La Normandie, un terreau fertile du djihadisme ?
La Normandie est le berceau de plusieurs figures du djihadisme français, comme Maxime Hauchard ou Fabien Clain, même si aucun lien n'a été mis en évidence à ce jour avec Adel Kermiche, l'un des auteurs de l'assassinat du père Jacques Hamel dans son église de Saint-Etienne-du-Rouvray."Il existe une filière normande mais ce n'est pas une spécificité normande. Il en existe une en Corse, comme dans le Nord, en région parisienne ou à Strasbourg", explique Mathieu Guidère, professeur d'islamologie à l'Université Toulouse-Jean Jaurès. "La Normandie n'est pas plus touchée que les autres régions", affirme-t-il.
Elle n'en est pas moins sous le feu des projecteurs depuis l'assassinat mardi du père Hamel, revendiqué par le groupe Etat islamique. Les enquêteurs ont identifié un des deux meurtriers comme étant Adel Kermiche, un habitant de la ville né en 1997 à Mont-Saint-Aignan, autre commune proche de Rouen.
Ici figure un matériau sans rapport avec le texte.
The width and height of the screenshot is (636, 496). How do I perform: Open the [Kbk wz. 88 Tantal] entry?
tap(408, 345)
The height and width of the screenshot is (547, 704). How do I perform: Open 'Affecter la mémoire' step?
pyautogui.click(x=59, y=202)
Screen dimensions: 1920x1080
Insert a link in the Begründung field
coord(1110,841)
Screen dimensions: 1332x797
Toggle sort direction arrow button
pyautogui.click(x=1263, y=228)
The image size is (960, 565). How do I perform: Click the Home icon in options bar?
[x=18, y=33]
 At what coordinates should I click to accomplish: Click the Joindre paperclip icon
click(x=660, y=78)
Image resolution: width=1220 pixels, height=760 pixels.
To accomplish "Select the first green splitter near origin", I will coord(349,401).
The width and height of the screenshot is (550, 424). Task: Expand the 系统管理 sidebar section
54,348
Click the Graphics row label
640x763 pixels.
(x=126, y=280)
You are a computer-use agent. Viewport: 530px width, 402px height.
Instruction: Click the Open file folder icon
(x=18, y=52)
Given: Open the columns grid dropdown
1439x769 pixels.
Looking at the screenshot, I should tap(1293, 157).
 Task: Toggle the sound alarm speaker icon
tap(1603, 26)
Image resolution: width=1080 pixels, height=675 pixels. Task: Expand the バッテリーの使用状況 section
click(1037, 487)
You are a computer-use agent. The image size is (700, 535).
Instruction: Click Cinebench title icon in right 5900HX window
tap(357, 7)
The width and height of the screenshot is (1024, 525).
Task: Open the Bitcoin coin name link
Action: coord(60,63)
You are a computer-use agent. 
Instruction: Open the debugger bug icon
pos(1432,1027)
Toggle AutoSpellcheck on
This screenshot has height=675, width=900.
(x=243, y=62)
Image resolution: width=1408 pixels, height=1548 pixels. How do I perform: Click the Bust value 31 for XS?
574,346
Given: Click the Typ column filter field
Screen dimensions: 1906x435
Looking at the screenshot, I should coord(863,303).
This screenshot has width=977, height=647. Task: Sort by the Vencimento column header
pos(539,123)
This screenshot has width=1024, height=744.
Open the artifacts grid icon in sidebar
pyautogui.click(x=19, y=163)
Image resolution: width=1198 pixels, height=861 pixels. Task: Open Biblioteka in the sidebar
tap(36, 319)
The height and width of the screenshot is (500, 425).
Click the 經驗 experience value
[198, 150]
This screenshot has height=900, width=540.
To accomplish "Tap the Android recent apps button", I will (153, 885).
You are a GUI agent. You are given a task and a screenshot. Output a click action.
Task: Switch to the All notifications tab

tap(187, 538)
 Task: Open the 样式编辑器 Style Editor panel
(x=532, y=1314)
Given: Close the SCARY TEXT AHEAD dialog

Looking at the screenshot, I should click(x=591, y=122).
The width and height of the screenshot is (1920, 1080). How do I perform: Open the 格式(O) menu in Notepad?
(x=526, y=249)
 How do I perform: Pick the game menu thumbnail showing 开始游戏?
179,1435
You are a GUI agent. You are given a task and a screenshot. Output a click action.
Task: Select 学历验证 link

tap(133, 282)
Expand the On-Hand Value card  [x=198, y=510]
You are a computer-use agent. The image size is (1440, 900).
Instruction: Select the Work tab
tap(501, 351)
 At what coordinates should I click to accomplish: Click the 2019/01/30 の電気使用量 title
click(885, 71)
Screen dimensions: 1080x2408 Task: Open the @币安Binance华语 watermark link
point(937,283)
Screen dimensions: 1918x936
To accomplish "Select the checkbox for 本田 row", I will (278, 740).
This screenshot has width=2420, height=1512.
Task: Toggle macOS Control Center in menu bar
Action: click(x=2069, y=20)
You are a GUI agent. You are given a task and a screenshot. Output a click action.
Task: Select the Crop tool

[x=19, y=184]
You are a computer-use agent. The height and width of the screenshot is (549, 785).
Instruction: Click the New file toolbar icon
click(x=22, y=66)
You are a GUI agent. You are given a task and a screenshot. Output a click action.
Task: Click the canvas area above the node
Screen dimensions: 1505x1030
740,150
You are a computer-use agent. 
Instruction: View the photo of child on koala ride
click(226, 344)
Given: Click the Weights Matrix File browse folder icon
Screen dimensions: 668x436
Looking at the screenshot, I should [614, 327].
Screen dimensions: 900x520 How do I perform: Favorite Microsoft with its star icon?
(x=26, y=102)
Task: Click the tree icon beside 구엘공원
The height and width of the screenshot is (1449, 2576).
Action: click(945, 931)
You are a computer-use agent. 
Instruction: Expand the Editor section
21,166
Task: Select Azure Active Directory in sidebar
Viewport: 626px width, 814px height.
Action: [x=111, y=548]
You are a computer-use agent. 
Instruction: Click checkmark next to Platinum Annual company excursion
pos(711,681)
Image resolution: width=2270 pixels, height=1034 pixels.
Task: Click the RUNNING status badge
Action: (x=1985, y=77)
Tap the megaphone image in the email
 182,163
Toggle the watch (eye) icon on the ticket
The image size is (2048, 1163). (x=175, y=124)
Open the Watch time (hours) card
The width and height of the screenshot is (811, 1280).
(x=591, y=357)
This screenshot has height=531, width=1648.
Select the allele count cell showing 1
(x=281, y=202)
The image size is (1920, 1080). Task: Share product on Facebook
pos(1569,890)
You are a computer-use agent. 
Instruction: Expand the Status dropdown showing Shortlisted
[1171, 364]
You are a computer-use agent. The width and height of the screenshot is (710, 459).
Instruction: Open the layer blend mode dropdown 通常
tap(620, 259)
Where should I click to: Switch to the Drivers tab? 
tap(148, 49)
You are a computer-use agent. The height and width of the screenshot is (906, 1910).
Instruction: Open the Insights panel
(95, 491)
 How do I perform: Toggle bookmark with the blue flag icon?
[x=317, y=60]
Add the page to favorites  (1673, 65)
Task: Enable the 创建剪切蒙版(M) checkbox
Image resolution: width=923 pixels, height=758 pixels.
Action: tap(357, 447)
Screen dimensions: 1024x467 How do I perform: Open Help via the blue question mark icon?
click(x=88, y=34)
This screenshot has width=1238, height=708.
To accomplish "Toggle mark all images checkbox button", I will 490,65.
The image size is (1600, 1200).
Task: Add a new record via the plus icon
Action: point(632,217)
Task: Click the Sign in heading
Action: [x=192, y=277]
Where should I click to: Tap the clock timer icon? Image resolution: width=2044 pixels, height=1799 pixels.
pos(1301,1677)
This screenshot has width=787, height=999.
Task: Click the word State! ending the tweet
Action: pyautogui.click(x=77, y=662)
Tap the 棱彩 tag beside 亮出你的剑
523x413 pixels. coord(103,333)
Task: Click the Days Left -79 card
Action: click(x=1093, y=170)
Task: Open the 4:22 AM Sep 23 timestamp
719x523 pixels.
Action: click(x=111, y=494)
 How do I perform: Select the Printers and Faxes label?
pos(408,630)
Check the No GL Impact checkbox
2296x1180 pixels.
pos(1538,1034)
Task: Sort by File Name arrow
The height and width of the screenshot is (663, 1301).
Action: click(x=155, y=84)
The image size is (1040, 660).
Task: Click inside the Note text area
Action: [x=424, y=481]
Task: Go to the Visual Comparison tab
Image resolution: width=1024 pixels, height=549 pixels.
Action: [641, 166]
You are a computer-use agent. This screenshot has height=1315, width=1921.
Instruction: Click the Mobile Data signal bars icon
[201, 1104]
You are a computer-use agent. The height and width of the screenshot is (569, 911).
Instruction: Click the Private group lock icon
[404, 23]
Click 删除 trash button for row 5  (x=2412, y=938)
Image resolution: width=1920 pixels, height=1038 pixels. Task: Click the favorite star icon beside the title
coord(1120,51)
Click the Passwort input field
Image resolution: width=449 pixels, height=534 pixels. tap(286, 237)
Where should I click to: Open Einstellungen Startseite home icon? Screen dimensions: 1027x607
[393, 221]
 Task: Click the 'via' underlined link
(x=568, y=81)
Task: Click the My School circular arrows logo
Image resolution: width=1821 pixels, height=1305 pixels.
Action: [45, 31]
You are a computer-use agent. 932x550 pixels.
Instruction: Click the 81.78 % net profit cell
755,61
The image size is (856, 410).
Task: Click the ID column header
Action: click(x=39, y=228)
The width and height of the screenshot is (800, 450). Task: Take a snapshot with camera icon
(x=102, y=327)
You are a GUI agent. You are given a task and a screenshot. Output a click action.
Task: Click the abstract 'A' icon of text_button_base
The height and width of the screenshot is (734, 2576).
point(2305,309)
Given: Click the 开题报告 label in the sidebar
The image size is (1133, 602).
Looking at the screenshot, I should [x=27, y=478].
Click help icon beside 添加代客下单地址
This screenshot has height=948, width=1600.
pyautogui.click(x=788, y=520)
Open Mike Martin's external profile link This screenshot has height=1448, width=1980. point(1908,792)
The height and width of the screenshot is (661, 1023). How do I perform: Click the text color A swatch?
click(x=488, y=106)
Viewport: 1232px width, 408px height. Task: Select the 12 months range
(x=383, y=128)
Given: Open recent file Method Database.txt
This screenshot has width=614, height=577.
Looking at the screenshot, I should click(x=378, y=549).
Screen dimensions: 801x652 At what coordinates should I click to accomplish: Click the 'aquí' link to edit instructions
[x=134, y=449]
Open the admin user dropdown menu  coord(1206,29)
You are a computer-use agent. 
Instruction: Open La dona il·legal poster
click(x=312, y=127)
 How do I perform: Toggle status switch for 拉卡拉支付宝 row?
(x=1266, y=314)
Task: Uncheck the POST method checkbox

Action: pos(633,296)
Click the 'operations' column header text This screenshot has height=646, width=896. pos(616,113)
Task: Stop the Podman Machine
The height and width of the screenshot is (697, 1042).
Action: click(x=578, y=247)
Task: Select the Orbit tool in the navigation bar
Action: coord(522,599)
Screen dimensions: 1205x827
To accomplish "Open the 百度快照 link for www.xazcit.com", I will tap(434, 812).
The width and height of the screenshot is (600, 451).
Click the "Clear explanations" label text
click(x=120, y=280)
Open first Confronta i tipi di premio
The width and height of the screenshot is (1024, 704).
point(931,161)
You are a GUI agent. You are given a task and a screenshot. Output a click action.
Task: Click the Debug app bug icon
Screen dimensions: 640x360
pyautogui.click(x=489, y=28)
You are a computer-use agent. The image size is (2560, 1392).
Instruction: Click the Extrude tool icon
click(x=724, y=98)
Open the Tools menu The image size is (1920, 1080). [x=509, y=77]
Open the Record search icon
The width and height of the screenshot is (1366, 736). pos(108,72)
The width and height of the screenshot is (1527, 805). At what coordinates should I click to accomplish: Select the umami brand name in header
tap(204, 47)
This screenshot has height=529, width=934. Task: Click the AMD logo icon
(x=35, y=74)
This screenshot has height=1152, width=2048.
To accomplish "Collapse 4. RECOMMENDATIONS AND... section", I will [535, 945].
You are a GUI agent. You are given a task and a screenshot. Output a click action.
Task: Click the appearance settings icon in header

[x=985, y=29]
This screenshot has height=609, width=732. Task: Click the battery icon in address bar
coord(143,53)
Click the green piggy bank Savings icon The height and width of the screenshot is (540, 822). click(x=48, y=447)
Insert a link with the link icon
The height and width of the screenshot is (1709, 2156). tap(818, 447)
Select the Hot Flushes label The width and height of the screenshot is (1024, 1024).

Le jeune homme, abattu par la Brigade de recherche et d'intervention (BRI), avait par deux fois, à moins de deux mois d'intervalle, tenté de rallier la Syrie en 2015. L'un de ses amis, originaire du Rouvray et dont le petit frère de 16 ans a été interpellé mardi, fait l'objet d'un mandat d'arrêt pour être parti dans la zone irako-syrienne le 29 mars 2015 avec les papiers d'identité d'Adel Kermiche.
D'autres Normands sont aussi dans le collimateur des autorités judiciaires. Parmi eux figurent Maxime Hauchard, un converti à l'islam qui a été identifié fin 2014 comme l'un des bourreaux du groupe EI, vu sur une vidéo en train de décapiter un soldat syrien. Il a grandi à Bosc-Roger-en-Roumois (Eure), une commune de 3.200 habitants près de Rouen et fréquentait la mosquée de Saint-Pierre-lès-Elbeuf, non loin de Saint-Étienne-du-Rouvray. Le djihadiste Fabien Clain, dont la voix a été identifiée par les enquêteurs sur une revendication audio des attentats du 13 novembre par l'EI, pilier de la mouvance toulousaine de la famille Merah, possède également des attaches en Normandie. Il y résidait encore en 2015, à Alençon. Il y a passé une partie de sa jeunesse et y a rencontré sa femme Mylène, 35 ans, également convertie, avec laquelle il a eu trois enfants.
Pour autant, "si on se rapporte au nombre de personnes signalées comme étant en voie de radicalisation jihadiste, la Normandie est loin d'être particulièrement la plus touchée", tempère M. Guidère. Dans l'ordre, "Paris, Lille, Strasbourg, Toulouse et Marseille" sont en tête du classement, selon lui. Un classement corroboré par la carte de France publiée par le Centre national d'assistance et de prévention de la radicalisation (CNAPR), qui dénombrait en mai environ 120 signalements de radicalisation djihadiste pour la Normandie. "On a l'impression qu'il y a une concentration de djihadistes potentiels en Normandie mais on n'obéit pas à des règles statistiques. Chaque cas est particulier. C'est une problématique plus globale, nationale", affirment des sources judiciaires normandes. Et d'ajouter que les autorités locales n'ont jamais nié qu'une filière normande pouvait exister, tout en soulignant qu'il n'y avait pas plus de fichés "S" que dans les autres régions de taille comparable.
Mais la polémique monte du côté des politiques, le président du MoDem François Bayrou assurant qu'il y aurait, à Saint-Etienne-du-Rouvray, une "mosquée salafiste" et une "communauté fanatisée, à l'intérieur de laquelle figuraient des personnes parties en Syrie, dont l'assassin". Des propos contestés par le président du Conseil régional du culte musulman, en charge de "l'unique mosquée de la ville". "Si ces gamins venaient faire la prière cinq fois par jour et écouter le prêche ici, ils comprendraient ce qu'est l'islam et on n'en arriverait pas à ces tragédies", assure Mohammed Karabila. "Ces gens-là sont des délinquants, sans éducation et qui se forment avec des imams +google+". "Je ne l'ai jamais vu (Adel Kermiche) fréquenter la mosquée", assure M. Karabila. "Si on se focalise sur les mosquées de Normandie, on risque de se tromper de cible. Elles sont pour la plupart surveillées et pour le moment, ce n'est pas le lieu où nous les avons débusqués", abonde une source proche de la préfecture.